Monday, October 6, 2008
"Using Video Games as Bait to Hook Readers" NY Times
CARLSBAD, Calif.— When PJ Haarsma wrote his first book, a science fiction novel for preteenagers, he didn’t think just about how to describe Orbis, the planetary system where the story takes place. He also thought about how it should look and feel in a video game.
This is the second in a series of articles looking at how the Internet and other technological and social forces are changing the way people read. The first installment examined the debate over the value of the reading young people do on the Internet versus the reading they do in print.
Jessica Poth, 17, from Ann Arbor, Mich., reads as her friend plays in a video game tournament at a library. Many libraries use games to draw young people to reading.
The online game that Mr. Haarsma designed not only extends the fictional world of the novel, it also allows readers to play in it. At the same time, Mr. Haarsma very calculatedly gave gamers who might not otherwise pick up a book a clear incentive to read: one way that players advance is by answering questions with information from the novel.
“You can’t just make a book anymore,” said Mr. Haarsma, a former advertising consultant. Pairing a video game with a novel for young readers, he added, “brings the book into their world, as opposed to going the other way around.”
Mr. Haarsma is not the only one using video games to spark an interest in books. Increasingly, authors, teachers, librarians and publishers are embracing this fast-paced, image-laden world in the hope that the games will draw children to reading.
Spurred by arguments that video games also may teach a kind of digital literacy that is becoming as important as proficiency in print, libraries are hosting gaming tournaments, while schools are exploring how to incorporate video games in the classroom. In New York, the John D. and Catherine T. MacArthur Foundation is supporting efforts to create a proposed public school that will use principles of game design like instant feedback and graphic imagery to promote learning.
Publishers, meanwhile, are rushing to get in on the action. Scholastic, the American publisher of the Harry Potter series, recently released “The Maze of Bones,” the first installment in a 10-book mystery series that is tied to a Web-based game.

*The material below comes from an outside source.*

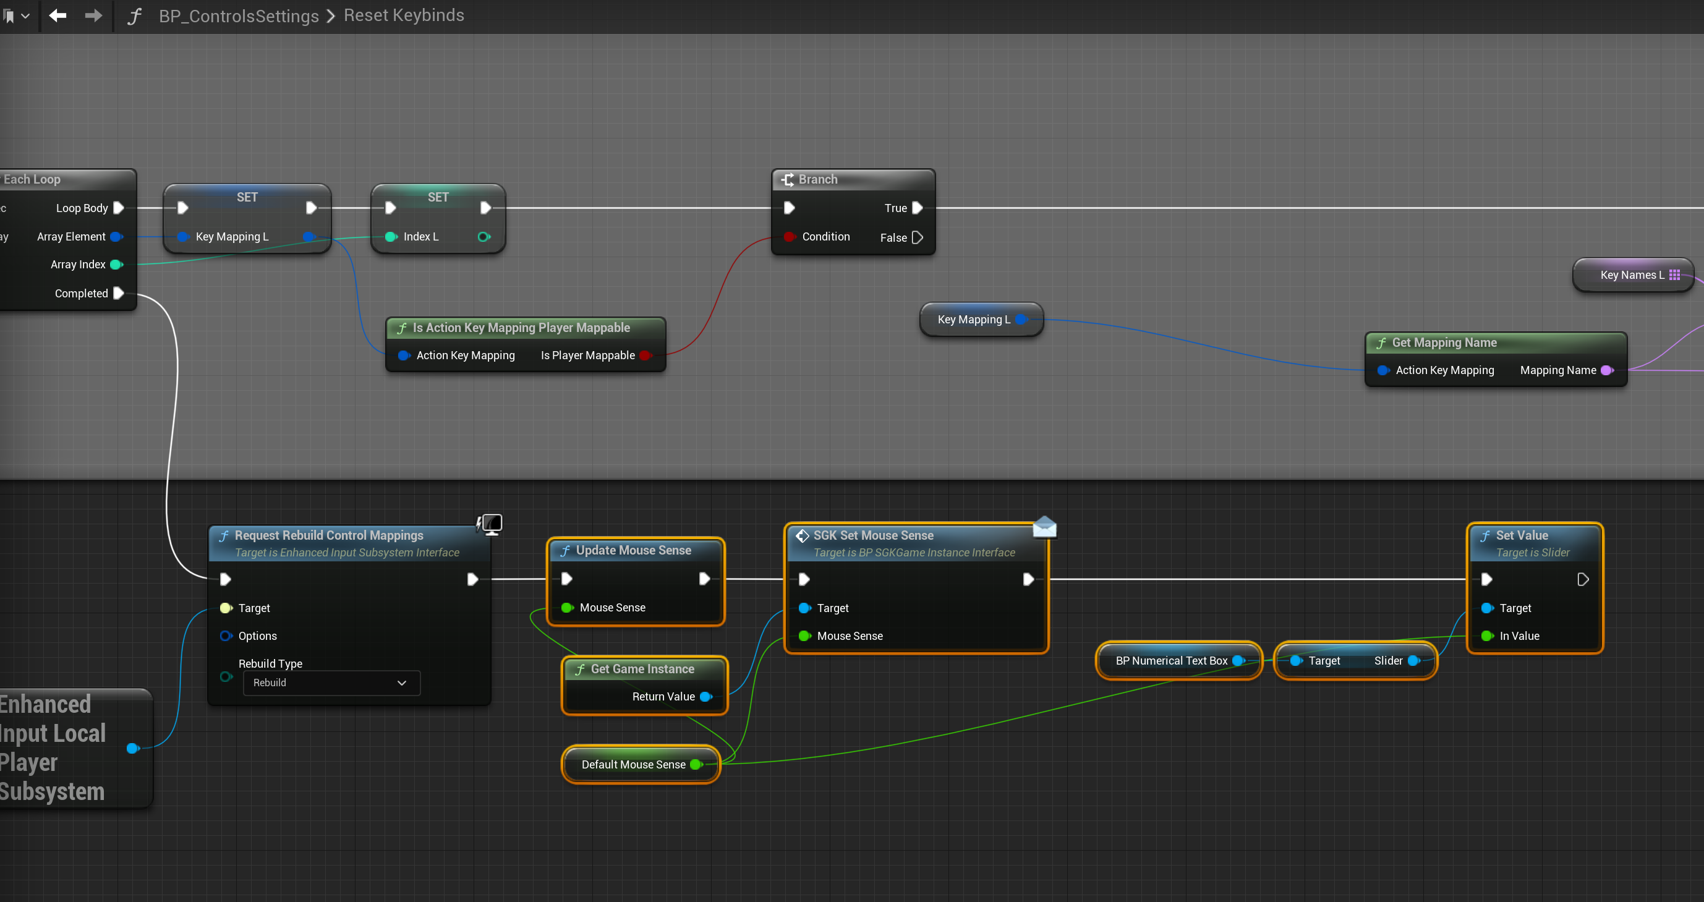Screen dimensions: 1704x902
Task: Click the Branch False execution pin
Action: (x=917, y=237)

In advance of the publication of “Brisingr,” the third book in the best-selling “Inheritance” fantasy series by Christopher Paolini, Random House Children’s Books commissioned an online game. About 51,000 people have signed up since June to play and chat on message boards on the site.
But doubtful teachers and literacy experts question how effective it is to use an overwhelmingly visual medium to connect youngsters to the written word. They suggest that while a handful of players might be motivated to pick up a book, many more will skip the text and go straight to the game. Others suggest that video games detract from the experience of being wholly immersed in a book.
Some researchers, though, say that even when children don’t read much text, they are picking up skills that can help them thrive in a visually oriented digital world. And some educational experts suggest that video games still stimulate reading in blogs and strategy guides for players.
To be sure, some of the experiments pairing electronic games with books will be little more than marketing gimmicks. But publishers and authors suggest that some projects may push creative boundaries, helping to extend storytelling beyond the traditional covers of a book.
The premise of Scholastic’s series “The 39 Clues,” for example, is that online players search for some of the clues themselves, encountering background stories about new characters as well as text and pictures about everything from the Titanic to the Iditarod sled-dog race, material that supplements the novels and inevitably entails some reading.
A New Narrative
A recent poll by the Pew Internet & American Life project found that 97 percent of children 12 to 17 play games on computers, consoles and handheld devices. But while video games may seem to have little in common with books, some see a clear connection.
“I think gamers and readers are looking for the same thing,” said Rick Riordan, author of the popular “Percy Jackson and the Olympians” novels, who has written the first book in Scholastic’s “39 Clues” series. “They are looking to be dropped into an intriguing story and to become a character in the story.”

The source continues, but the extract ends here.